La actitud del ciego curado es la de una persona que es fiel a las exigencias
internas de la razón. Estas exigencias comportan (1º) el no negar los hechos (“sólo sé
que era ciego y que ahora veo”), (2º) el narrar los hechos tal como han sido, sin
distorsionarlos (“me puso barro en los ojos, me lavé y veo”) y (3º) interpretar los hechos
según las exigencias internas de la propia razón (“si éste no viniera de Dios, no tendría
ningún poder”; “sabemos que Dios no escucha a los pecadores, sino al que es religioso y
hace su voluntad”). El ciego curado es un modelo de racionalidad. Y porque es fiel a las
exigencias de la razón, llega a la fe. Quien es fiel, hasta el fondo, a las exigencias de la
razón, llega a la fe. La razón no es enemiga de la fe, sino, al contrario, es la que conduce
al hombre a creer, porque no hay nada más razonable que otorgar confianza a Dios.
En cambio la actitud de los padres del ciego es profundamente irracional, ya que
actúan movidos por el miedo a la marginación social que comportaba el reconocer a
Jesús: “Sus padres respondieron así porque tenían miedo a los judíos, pues los judíos ya
habían acordado excluir de la sinagoga a quien reconociera a Jesús por Mesías”.

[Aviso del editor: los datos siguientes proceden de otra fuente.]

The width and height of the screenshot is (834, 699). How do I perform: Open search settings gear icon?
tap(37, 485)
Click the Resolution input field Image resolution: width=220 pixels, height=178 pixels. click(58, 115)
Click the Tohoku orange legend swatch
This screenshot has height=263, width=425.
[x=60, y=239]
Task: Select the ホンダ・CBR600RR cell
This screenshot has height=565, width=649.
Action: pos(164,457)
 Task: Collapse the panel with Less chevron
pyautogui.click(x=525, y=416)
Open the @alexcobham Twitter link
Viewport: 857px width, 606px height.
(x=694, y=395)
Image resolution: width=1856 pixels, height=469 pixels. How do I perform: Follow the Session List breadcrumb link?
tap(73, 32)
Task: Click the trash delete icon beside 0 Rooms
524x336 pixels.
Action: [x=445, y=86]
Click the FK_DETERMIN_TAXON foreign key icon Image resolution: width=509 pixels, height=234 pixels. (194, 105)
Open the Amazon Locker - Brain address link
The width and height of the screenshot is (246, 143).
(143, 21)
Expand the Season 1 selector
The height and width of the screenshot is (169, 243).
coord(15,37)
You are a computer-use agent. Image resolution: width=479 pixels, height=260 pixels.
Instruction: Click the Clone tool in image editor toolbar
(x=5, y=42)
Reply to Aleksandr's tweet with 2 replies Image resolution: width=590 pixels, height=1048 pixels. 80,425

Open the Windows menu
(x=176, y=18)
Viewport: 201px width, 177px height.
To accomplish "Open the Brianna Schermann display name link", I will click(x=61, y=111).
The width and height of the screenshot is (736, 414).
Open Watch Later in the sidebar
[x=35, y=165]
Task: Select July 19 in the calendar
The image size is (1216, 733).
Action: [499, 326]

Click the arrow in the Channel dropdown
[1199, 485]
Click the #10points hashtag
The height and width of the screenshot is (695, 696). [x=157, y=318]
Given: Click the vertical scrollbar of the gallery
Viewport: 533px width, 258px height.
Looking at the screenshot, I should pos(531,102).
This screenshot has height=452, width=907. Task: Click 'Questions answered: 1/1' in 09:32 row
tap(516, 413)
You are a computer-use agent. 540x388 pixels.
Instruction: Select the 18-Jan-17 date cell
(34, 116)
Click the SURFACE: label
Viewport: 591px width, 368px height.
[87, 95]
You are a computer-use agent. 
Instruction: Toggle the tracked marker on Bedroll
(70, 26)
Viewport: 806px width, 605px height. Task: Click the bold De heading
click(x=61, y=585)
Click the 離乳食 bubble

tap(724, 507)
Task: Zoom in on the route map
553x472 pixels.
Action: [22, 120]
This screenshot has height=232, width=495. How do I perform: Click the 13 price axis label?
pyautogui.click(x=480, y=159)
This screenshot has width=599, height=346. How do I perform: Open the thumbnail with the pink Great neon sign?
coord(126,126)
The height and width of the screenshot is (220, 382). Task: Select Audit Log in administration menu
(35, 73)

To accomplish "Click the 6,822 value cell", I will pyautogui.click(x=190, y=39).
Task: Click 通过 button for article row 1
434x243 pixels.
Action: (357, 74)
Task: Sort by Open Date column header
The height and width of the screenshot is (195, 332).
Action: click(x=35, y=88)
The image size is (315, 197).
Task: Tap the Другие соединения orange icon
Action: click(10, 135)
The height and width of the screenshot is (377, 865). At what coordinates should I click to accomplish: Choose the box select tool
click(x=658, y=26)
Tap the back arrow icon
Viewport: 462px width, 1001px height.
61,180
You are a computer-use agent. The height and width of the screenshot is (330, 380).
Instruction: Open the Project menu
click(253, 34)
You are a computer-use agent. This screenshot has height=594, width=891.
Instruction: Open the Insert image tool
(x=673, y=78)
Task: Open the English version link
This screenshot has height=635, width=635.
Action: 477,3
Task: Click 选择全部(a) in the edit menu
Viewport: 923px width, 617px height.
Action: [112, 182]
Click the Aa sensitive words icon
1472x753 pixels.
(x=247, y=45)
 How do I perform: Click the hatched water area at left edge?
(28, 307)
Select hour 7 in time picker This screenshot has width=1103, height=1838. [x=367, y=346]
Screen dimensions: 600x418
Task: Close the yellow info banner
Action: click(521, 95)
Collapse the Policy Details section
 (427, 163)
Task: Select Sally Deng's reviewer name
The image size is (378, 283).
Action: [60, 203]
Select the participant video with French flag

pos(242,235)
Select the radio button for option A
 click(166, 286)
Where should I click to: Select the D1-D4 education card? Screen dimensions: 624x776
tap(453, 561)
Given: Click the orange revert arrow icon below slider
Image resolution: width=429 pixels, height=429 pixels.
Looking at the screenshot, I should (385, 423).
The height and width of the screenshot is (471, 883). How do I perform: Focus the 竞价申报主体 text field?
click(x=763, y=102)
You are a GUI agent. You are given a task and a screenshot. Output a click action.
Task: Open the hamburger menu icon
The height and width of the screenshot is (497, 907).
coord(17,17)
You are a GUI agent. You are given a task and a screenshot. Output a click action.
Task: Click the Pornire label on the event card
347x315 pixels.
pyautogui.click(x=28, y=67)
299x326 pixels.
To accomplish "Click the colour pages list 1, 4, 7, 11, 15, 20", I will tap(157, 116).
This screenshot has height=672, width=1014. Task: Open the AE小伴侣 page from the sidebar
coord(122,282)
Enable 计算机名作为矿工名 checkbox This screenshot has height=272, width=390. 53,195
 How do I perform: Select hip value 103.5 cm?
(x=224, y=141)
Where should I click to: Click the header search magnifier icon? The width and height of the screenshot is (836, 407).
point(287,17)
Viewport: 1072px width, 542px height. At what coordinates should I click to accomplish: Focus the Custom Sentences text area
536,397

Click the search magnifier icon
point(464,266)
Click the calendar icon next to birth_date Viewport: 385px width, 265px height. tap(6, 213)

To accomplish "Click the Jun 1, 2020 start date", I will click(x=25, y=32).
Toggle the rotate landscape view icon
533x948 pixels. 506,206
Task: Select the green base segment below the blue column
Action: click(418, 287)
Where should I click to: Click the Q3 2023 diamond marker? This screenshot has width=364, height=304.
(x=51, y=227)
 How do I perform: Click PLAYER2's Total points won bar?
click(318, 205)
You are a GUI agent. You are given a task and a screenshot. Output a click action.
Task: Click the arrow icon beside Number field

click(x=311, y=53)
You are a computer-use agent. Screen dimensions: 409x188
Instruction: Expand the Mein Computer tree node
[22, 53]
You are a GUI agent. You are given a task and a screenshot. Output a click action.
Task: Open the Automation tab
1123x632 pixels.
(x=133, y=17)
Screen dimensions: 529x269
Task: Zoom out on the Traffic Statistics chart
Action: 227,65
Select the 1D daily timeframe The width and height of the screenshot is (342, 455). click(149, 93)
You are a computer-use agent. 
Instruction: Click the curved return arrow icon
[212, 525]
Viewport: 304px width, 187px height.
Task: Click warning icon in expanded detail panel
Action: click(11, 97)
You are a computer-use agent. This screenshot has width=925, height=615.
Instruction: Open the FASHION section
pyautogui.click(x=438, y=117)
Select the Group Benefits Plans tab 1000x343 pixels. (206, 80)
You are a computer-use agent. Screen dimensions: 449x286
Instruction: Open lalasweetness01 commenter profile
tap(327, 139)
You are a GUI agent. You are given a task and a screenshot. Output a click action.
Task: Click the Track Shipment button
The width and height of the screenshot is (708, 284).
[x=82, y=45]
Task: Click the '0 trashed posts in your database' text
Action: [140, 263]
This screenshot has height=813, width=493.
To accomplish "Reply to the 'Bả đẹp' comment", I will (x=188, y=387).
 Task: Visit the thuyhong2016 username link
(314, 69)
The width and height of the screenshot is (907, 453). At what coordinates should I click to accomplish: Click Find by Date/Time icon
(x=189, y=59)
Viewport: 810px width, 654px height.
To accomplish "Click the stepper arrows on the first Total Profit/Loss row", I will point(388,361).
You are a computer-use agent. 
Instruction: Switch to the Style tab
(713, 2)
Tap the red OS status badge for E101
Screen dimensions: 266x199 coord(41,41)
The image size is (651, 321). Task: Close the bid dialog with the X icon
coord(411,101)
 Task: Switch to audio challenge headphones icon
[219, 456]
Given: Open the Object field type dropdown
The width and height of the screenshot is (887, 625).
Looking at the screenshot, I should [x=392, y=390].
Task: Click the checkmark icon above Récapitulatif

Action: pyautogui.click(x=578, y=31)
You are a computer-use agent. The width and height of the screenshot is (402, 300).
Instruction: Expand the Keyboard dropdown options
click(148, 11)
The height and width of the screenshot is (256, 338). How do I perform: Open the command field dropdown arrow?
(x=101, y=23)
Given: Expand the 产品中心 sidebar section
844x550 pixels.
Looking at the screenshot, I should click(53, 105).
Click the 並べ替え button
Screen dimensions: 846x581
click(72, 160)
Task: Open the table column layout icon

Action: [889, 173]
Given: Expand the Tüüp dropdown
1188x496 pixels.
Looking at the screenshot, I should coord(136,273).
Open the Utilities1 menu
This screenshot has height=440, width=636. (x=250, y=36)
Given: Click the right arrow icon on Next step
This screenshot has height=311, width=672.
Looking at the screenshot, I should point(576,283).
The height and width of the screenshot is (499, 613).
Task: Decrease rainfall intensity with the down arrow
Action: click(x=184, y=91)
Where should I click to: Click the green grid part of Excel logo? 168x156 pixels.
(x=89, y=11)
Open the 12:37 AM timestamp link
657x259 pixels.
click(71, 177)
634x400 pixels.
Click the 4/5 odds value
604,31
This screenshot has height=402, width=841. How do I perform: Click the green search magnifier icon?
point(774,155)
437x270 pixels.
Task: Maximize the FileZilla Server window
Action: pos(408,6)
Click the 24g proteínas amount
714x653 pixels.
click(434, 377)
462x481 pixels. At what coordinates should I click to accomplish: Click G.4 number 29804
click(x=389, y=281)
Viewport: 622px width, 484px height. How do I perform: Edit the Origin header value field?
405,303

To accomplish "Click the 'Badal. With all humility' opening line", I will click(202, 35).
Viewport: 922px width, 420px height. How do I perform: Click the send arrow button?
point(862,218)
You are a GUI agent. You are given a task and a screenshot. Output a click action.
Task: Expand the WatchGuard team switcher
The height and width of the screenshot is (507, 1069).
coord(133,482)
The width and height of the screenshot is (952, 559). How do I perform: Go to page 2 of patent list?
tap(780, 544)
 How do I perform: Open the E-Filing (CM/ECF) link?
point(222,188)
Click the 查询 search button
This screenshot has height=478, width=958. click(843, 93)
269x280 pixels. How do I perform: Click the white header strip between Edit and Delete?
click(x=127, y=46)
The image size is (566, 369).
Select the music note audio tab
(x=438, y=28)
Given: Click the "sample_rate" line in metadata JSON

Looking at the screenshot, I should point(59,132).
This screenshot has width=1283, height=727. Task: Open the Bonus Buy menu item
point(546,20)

También es profundamente irracional la actitud de “algunos de los fariseos”, que
se dejaron llevar por el prejuicio según el cual ellos ya tenían una idea previa,
determinada de antemano, de cual era el marco dentro del cual tenía que actuar Dios,
“prohibiéndole” a Dios salirse de ese marco, actuar fuera de él. La fuerza del prejuicio es
tan grande que llega a negar los hechos: “los judíos no se creyeron que aquél había sido
ciego y había recibido la vista”.
Dice el evangelio que los vecinos discutían sobre si era o no era el mismo ciego
que se sentaba a pedir. Es que “con los ojos abiertos había cambiado de rostro”,
comenta san Agustín. También nosotros experimentamos que, en la medida en que
acogemos la gracia y nuestra libertad corresponde a ella, va surgiendo en nosotros un
hombre nuevo, hecho de humildad, de dulzura, de paciencia, y lleno de misericordia y de
esperanza. La vida, sin cambiar su materialidad, cambia de sabor. Y comprendemos que
no hay nada más bello, más justo, más razonable que adherir a Cristo. Que el Señor,
queridos hermanos, nos conceda ser siempre fieles a la razón, sin dejarnos arrastrar ni
por el miedo ni por los prejuicios; para que adhiramos a Él. Amén.